*Required action*.
Entries must be copied exactly, with nothing left out.

========

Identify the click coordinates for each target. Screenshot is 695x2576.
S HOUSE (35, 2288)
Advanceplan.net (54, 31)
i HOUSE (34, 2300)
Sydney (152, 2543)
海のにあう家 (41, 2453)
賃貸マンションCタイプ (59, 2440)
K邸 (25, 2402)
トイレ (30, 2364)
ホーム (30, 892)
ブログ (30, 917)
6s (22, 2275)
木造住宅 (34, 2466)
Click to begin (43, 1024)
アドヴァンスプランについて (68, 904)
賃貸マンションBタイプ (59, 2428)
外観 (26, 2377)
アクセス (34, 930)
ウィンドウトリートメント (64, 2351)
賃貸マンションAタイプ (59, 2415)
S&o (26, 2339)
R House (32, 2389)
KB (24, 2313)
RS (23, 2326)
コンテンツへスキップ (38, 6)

========

*Response to this exercise*.
Identify the click coordinates for each target. Screenshot is 695x2576.
S HOUSE (35, 2288)
Advanceplan.net (54, 31)
i HOUSE (34, 2300)
Sydney (152, 2543)
海のにあう家 (41, 2453)
賃貸マンションCタイプ (59, 2440)
K邸 (25, 2402)
トイレ (30, 2364)
ホーム (30, 892)
ブログ (30, 917)
6s (22, 2275)
木造住宅 (34, 2466)
Click to begin (43, 1024)
アドヴァンスプランについて (68, 904)
賃貸マンションBタイプ (59, 2428)
外観 (26, 2377)
アクセス (34, 930)
ウィンドウトリートメント (64, 2351)
賃貸マンションAタイプ (59, 2415)
S&o (26, 2339)
R House (32, 2389)
KB (24, 2313)
RS (23, 2326)
コンテンツへスキップ (38, 6)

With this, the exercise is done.